Official release for the code used in paper: Learning from Active Human Involvement through Proxy Value Propagation (NeurIPS 2023 Spotlight)

Primary LanguagePython

NeurIPS 2023 Spotlight

Official release for the code used in paper: Learning from Active Human Involvement through Proxy Value Propagation

Webpage | Code | Poster | Paper

Installation

# Clone the code to local machine
git clone https://github.com/metadriverse/pvp
cd pvp

# Create Conda environment
conda create -n pvp python=3.7
conda activate pvp

# Install dependencies
pip install -r requirements.txt
pip install -e .

# Install evdev package (Linux only)
pip install evdev


# You now have installed MetaDrive and MiniGrid.
# To set up CARLA dependencies, please click the details below.
Set up CARLA dependencies
# Step 1: Download and unzip CARLA 0.9.10.1 to your home folder
cd ~/
wget https://carla-releases.s3.eu-west-3.amazonaws.com/Linux/CARLA_0.9.10.1.tar.gz
export CARLA_ROOT="CARLA_0.9.10.1"
mkdir ${CARLA_ROOT}
tar -xf CARLA_0.9.10.1.tar.gz -C ${CARLA_ROOT}  # CARLA is stored at: ~/CARLA_0.9.10.1

# Step 2: Setup the environment variables
vim ~/.bashrc
# Add following sentences and replace PATH_TO_CARLA_ROOT with the path to ${CARLA_ROOT} 
export CARLA_ROOT="~/CARLA_0.9.10.1"
export PYTHONPATH="${CARLA_ROOT}/PythonAPI/carla/":"${CARLA_ROOT}/PythonAPI/carla/dist/carla-0.9.10-py3.7-linux-x86_64.egg":${PYTHONPATH}

# Step 3: Activate your conda environment and test if CARLA is installed correctly.
conda activate pvp  # If you are using conda environment "pvp"
python -c "import carla"  # If no error raises, the installation is successful.

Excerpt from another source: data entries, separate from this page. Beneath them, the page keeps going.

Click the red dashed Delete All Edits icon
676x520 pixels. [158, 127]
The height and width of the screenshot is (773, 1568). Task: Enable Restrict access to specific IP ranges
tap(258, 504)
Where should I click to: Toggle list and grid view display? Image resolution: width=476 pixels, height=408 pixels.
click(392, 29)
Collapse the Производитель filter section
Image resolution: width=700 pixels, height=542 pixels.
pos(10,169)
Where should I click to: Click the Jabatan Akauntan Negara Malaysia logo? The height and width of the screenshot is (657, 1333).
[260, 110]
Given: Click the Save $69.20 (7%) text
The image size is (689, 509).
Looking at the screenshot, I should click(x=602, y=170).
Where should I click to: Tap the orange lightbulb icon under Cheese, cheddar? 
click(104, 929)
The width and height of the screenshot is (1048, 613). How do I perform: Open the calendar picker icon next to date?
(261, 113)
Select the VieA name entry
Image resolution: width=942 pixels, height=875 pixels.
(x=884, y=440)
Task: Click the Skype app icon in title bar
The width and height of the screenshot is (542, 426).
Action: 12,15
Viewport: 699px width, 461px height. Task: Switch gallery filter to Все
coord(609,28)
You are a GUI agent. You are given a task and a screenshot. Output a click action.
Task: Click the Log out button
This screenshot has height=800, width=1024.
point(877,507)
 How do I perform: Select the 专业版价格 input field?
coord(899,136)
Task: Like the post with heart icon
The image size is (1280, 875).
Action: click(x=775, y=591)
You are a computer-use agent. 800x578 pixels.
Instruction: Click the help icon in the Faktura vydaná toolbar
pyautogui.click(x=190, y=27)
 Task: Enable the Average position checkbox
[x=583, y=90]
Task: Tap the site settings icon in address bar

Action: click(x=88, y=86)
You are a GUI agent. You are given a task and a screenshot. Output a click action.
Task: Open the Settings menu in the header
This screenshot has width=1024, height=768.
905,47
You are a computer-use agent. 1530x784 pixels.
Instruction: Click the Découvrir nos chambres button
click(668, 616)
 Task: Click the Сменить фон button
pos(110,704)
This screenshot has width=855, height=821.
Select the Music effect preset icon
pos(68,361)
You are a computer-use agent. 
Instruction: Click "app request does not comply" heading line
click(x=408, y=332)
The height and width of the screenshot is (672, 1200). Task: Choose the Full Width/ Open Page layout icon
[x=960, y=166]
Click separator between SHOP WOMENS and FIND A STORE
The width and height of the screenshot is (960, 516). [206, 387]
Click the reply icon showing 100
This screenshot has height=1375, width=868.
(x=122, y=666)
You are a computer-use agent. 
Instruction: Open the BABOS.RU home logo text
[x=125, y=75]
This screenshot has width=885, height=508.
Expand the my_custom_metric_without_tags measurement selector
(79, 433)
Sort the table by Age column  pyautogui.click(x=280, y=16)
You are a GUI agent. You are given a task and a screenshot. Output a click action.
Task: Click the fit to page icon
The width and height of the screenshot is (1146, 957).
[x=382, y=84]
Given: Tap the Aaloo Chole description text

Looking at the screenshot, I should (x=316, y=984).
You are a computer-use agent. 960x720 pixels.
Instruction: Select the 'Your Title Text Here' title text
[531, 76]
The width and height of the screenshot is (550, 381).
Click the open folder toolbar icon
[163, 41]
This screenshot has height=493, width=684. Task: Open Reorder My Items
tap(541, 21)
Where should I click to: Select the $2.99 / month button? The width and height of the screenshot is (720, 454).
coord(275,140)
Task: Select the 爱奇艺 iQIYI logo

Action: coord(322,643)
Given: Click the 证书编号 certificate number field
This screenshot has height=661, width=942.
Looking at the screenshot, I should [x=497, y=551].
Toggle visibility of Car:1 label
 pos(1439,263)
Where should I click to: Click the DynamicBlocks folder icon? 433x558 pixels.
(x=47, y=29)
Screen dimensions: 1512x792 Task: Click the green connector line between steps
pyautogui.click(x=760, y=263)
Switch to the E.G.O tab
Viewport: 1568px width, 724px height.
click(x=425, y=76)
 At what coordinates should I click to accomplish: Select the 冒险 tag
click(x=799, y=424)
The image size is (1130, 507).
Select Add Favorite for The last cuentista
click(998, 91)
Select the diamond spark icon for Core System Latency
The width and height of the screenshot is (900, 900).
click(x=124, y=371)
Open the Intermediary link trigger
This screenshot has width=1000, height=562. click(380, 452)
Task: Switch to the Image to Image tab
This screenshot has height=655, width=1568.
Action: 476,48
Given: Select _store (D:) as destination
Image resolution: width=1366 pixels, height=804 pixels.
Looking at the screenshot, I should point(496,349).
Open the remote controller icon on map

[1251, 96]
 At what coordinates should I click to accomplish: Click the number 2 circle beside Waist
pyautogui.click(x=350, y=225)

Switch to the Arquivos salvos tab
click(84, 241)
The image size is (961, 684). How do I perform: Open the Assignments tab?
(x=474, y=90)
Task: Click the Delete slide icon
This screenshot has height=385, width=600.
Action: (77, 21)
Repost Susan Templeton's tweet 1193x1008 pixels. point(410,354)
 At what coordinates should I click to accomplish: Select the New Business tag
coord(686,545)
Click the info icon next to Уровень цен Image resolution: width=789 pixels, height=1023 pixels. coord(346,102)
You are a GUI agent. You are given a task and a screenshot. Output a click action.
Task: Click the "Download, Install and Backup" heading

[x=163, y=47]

# Step 4: Install dependencies
pip install DI-engine==0.2.2
pip install torchvision
pip install markupsafe==2.0.1

# NOTE: If you are using a new conda environment, you might need to reinstall 'pvp' repo.
# Now let's jump to the CARLA section to run experiment!

Launch Experiments

MetaDrive

Metadrive provides options for three control devices: steering wheel, gamepad and keyboard.

During experiments human subject can always press E to pause the experiment and press Esc to exit the experiment. The main experiment will run for 40K steps and takes about one hour. For toy environment with --toy_env, it takes about 10 minutes.

Click for the experiment details:

MetaDrive - Keyboard
# Go to the repo root
cd ~/pvp

# Run toy experiment
python pvp/experiments/metadrive/train_pvp_metadrive.py \
--device keyboard \
--toy_env \
--exp_name pvp_metadrive_toy_keyboard

# Run full experiment
python pvp/experiments/metadrive/train_pvp_metadrive.py \
--device keyboard \
--exp_name pvp_metadrive_keyboard \
--wandb \
--wandb_project WADNB_PROJECT_NAME \
--wandb_team WANDB_ENTITY_NAME
Action Control
Steering A/D
Throttle W
Human intervention Space or WASD
MetaDrive - Steering Wheel (Logitech G29)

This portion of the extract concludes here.